Adult polyglucosan body disease (APBD) and Lafora disease (LD) are autosomal recessive glycogen storage neurological disorders. APBD is caused by mutations in the glycogen branching enzyme (GBE1) gene and is characterized by progressive upper and lower motor neuron dysfunction and premature death. LD is a fatal progressive myoclonus epilepsy caused by loss of function mutations in the EPM2A or EPM2B gene. These clinically distinct neurogenetic diseases share a common pathology. This consists of time-dependent formation, precipitation, and accumulation of an abnormal form of glycogen (polyglucosan) into gradually enlarging inclusions, polyglucosan bodies (PBs) in ever-increasing numbers of neurons and astrocytes.
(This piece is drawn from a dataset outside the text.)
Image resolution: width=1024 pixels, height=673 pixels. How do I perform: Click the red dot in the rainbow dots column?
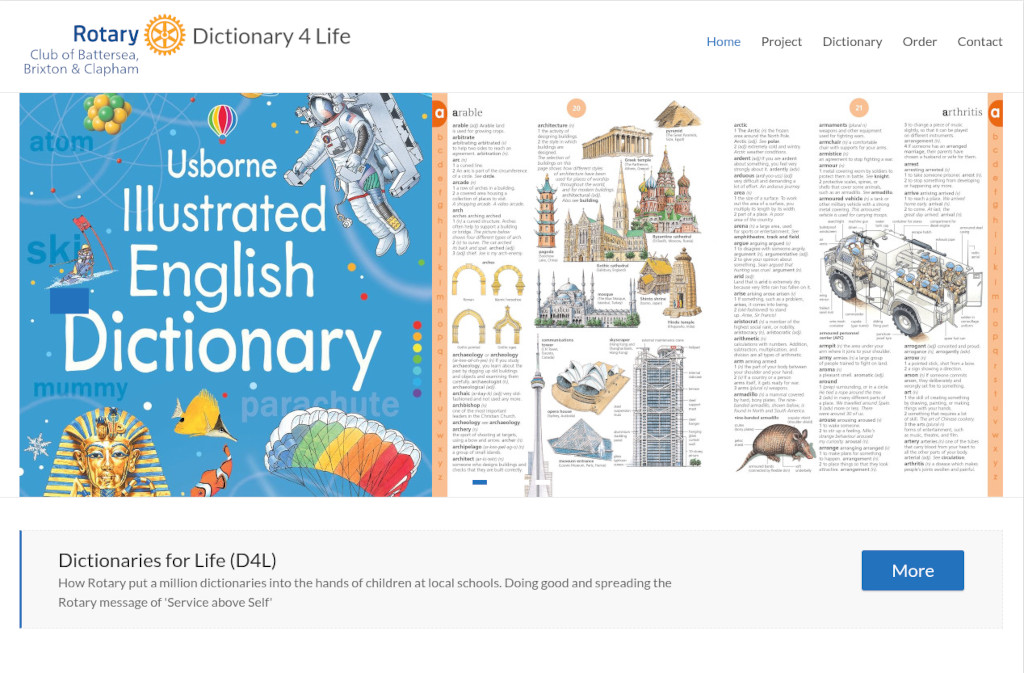point(417,325)
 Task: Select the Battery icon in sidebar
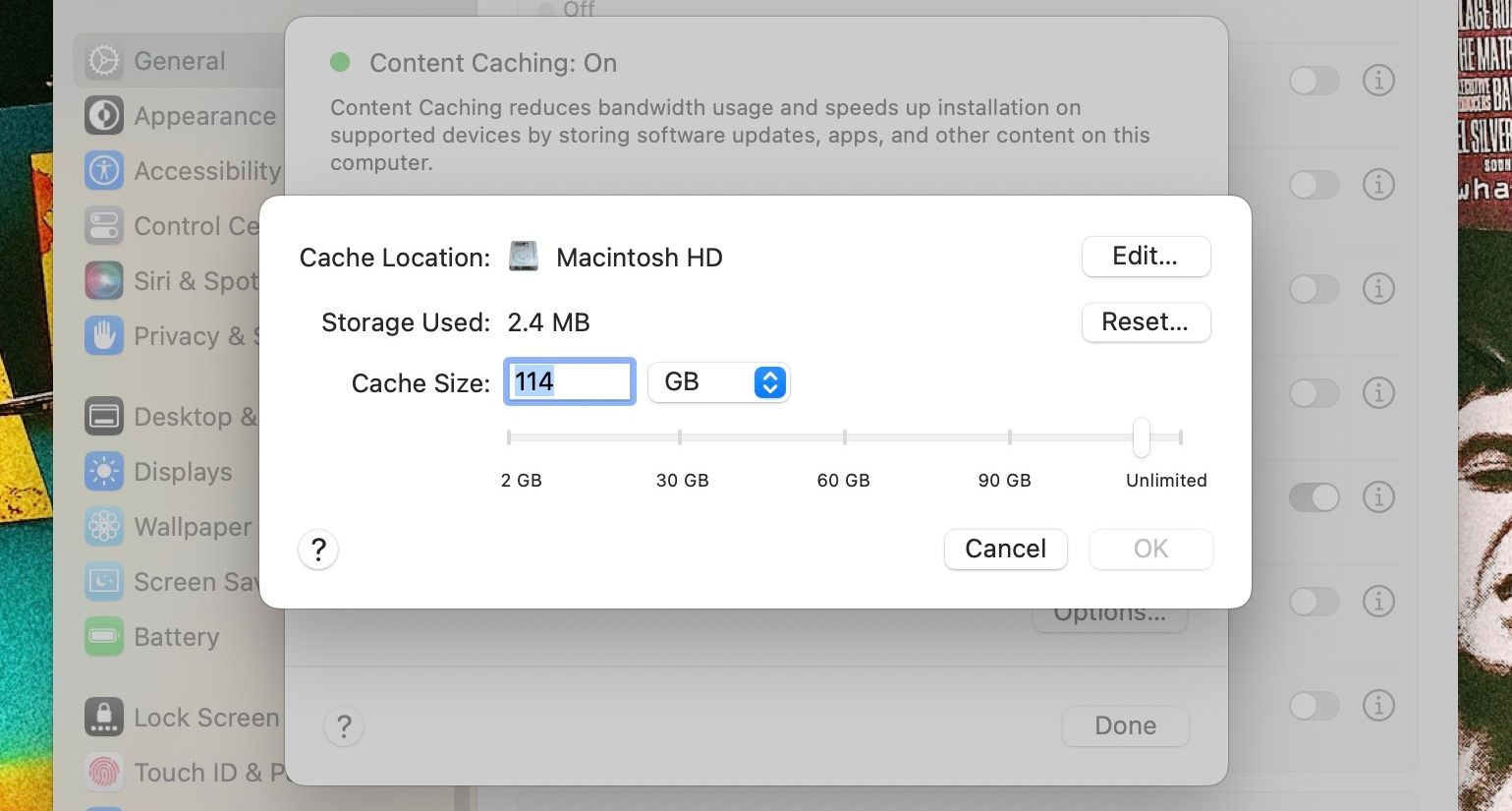[103, 637]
The growth and spread of PBs are followed by astrogliosis, microgliosis, and neurodegeneration. The key defect in polyglucosans is that their glucan branches are longer than those of normal glycogen, which prevents them from remaining in solution. Since the lengths of glycogen branches are determined by the enzyme glycogen synthase, we hypothesized that downregulating this enzyme could prevent or hinder the generation of the pathogenic PBs. Here, we pursued an adeno-associated virus vector (AAV) mediated RNA-interference (RNAi) strategy. This approach resulted in approximately 15% reduction of glycogen synthase mRNA and an approximately 40% reduction of PBs across the brain in the APBD and both LD mouse models. This was accompanied by improvements in early neuroinflammatory markers of disease. This work represents proof of principle toward developing a single lifetime dose therapy for two fatal neurological diseases: APBD and LD. The approach is likely applicable to other severe and common diseases of glycogen storage.